For 9 months, families in #RukbanCamp lived in harsh conditions without any humanitarian aid. Now they have access to WFP food & shelter necessities from @UNinSyria ahead of winter. pic.twitter.com/Sd2p262MWg

  World Food Programme (@WFP) 6 novembre 2018

"Situation humanitaire désastreuse"

"La situation humanitaire dans le camp est désastreuse. L’aide fournie n’offrira qu’un court répit aux déplacés. Cette aide doit absolument se poursuivre dans la durée", explique Fadwa Baroud, responsable de communication à l’ONU contactée par France   24 via whatsapp peu après son départ de Rokbane, le   6   novembre. Les Nations unies mènent également dans le camp une campagne de vaccination d’urgence contre la rougeole et la polio pour environ 10   000   enfants. Elle se poursuivra encore pendant deux jours.

Si tout accès humanitaire à Rokbane est complexe, c’est que le camp est totalement isolé, sans échappatoire au nord ou à l’est. Depuis le   21   juin   2016, la Jordanie a en effet fermé sa frontière avec la Syrie, bloquant tout passage. Ce jour-là, une attaque à la voiture piégée contre un poste frontalier, près de Rokbane, tue sept soldats jordaniens et en blesse 14   autres. Des combattants de l’organisation État islamique (EI), plus nombreux depuis les offensives de Raqqa, se sont infiltrés dans le camp, depuis lequel ils ont mené l’attaque. La région frontalière est déclarée "zone militaire".

Population assiégée

Des milliers de réfugiés, qui fuient justement l’EI au sud-est de la Syrie, se retrouvent alors pris au piège aux portes de la Jordanie. Pour le royaume hachémite, la fermeture de la frontière permet de lutter contre l’insécurité, mais également de stopper l’afflux de réfugiés, la Jordanie en accueillant déjà 670   000 .
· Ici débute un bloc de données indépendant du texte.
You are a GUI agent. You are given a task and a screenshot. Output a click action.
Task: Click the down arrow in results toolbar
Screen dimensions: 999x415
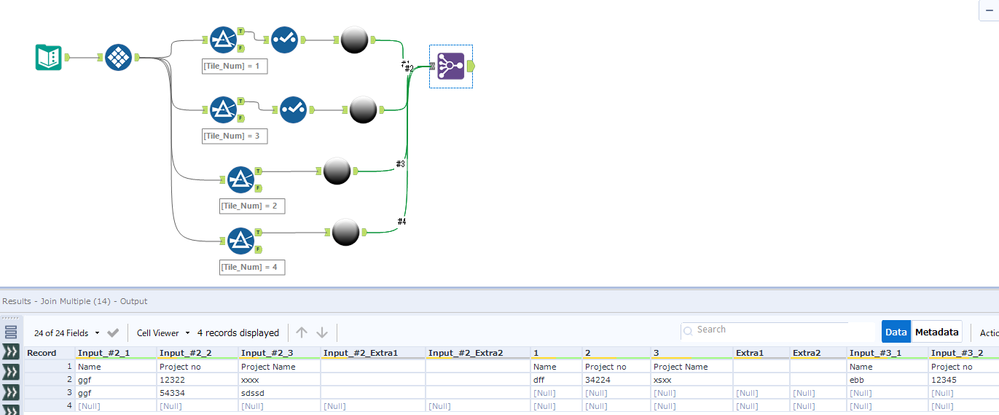tap(322, 333)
Le gouvernement jordanien permet seulement aux réfugiés de Rokbane d’accéder à un hôpital géré du côté jordanien par la Jordan Health Aid society (JHAS), et financé par l’ONU. Mais au compte-goutte. "L’accès à la santé pour les déplacés de Rokbane reste un défi de taille, en raison du manque total de moyens dans le camp", affirme Fadwa Baroud.
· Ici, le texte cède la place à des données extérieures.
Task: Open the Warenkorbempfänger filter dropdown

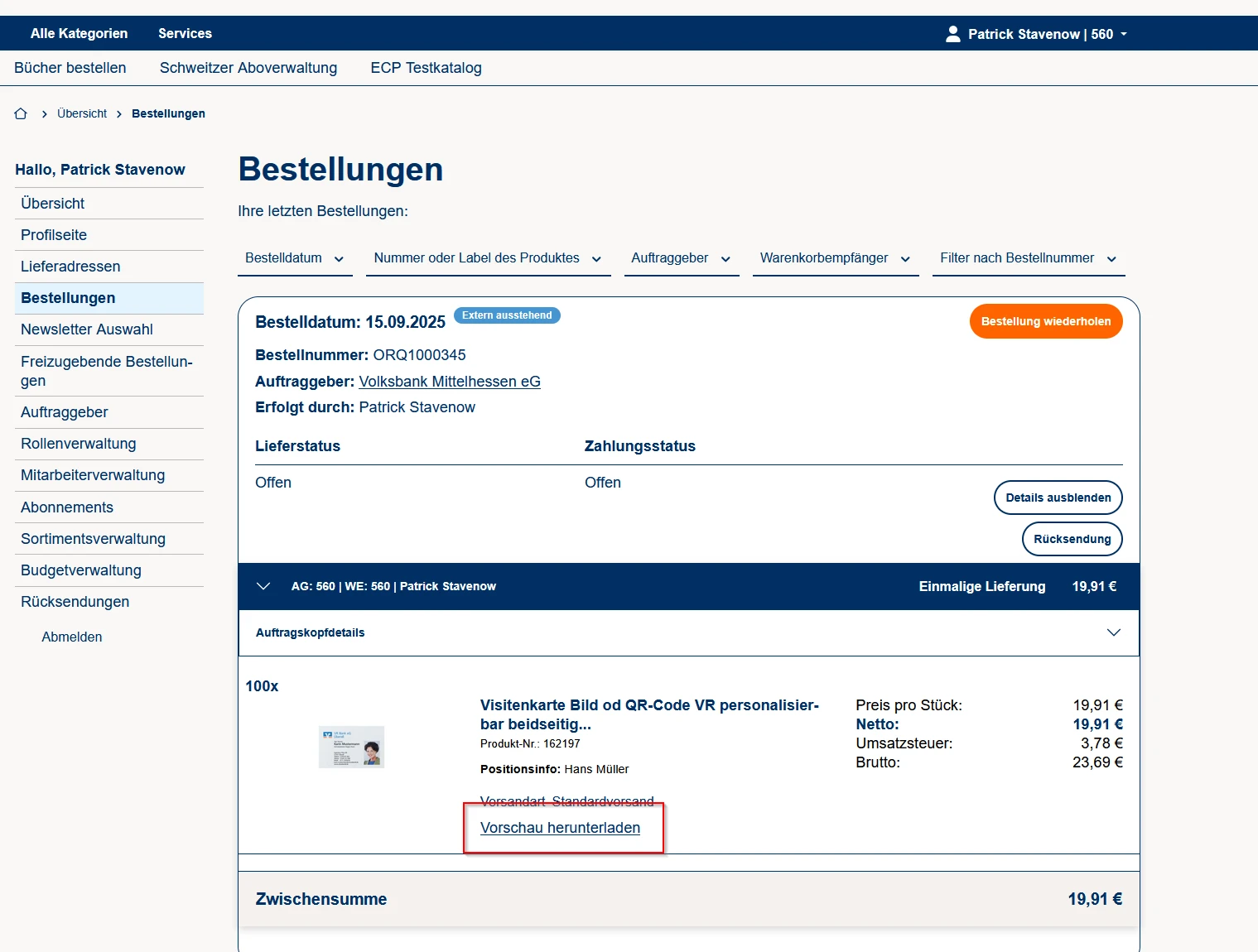Action: pos(835,258)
Côté nord, c’est le régime syrien qui bloque tout accès humanitaire au camp depuis   2016, malgré de nombreuses tentatives de médiation des Nations unies. Jusqu’à il y a quelques mois, des routes commerciales informelles fonctionnaient encore. Mais elles ont été coupées depuis trois semaines par les forces gouvernementales, selon l’Observatoire syrien des droits de l’homme (OSDH).

Une région stratégique

Le régime syrien, qui a usé à de nombreuses reprises de la tactique du siège, affirme que le camp est sous le contrôle de groupes rebelles armés combattant l’armée syrienne et ses supplétifs iraniens. Plusieurs milices sont en effet présentes à Rokbane   : Jaysh Ahrar al-Ashayer ("L'armée tribale indépendante"), constituée de membres de tribus de toute la région – et qui entretient d’étroits contacts avec la Jordanie–, ainsi qu’un autre groupe dénommé Maghaweir al-Thowra ("Les commandos de la Révolution"), soutenu activement par les États-Unis.
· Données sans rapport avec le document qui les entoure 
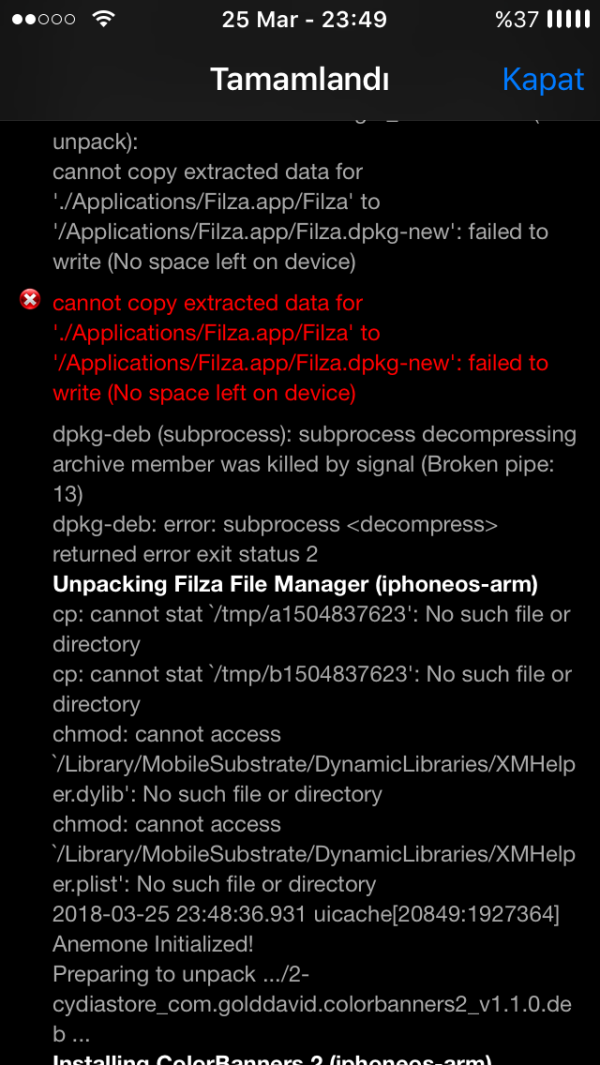Tap the Kapat link to dismiss the log
The image size is (600, 1065).
(543, 79)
L’armée américaine dispose d’une base militaire à Al   Tanf, à quelques dizaines de kilomètres de Rokbane. Les combattants de  Maghaweir al-Thowra , qui appartenaient autrefois à l’Armée syrienne libre, seraient environ 300, selon un journaliste de NBC news qui s’est récemment rendu dans la base. Formés à l’origine pour combattre l’EI, leur rôle est désormais davantage de réduire l’influence des milices alliées à l’Iran dans la région. Celle-ci est d’autant plus stratégique qu’elle se situe à proximité de l’autoroute qui relie Damas à Bagdad, objet de nombreux combats depuis le début du conflit syrien.

Les Nations unies doivent désormais faire un bilan de la situation humanitaire dans le camp. "Nos experts sont encore en train d’évaluer la situation, et nous annoncerons prochainement si nous avons recensé des cas de malnutrition", explique Fadwa Baroud. Avec les pluies glaciales de l’hiver, et l’arrivée probable de la neige au cours des prochaines semaines, un nouveau désastre humanitaire se profile à   Rokbane. Dans le silence de la communauté internationale.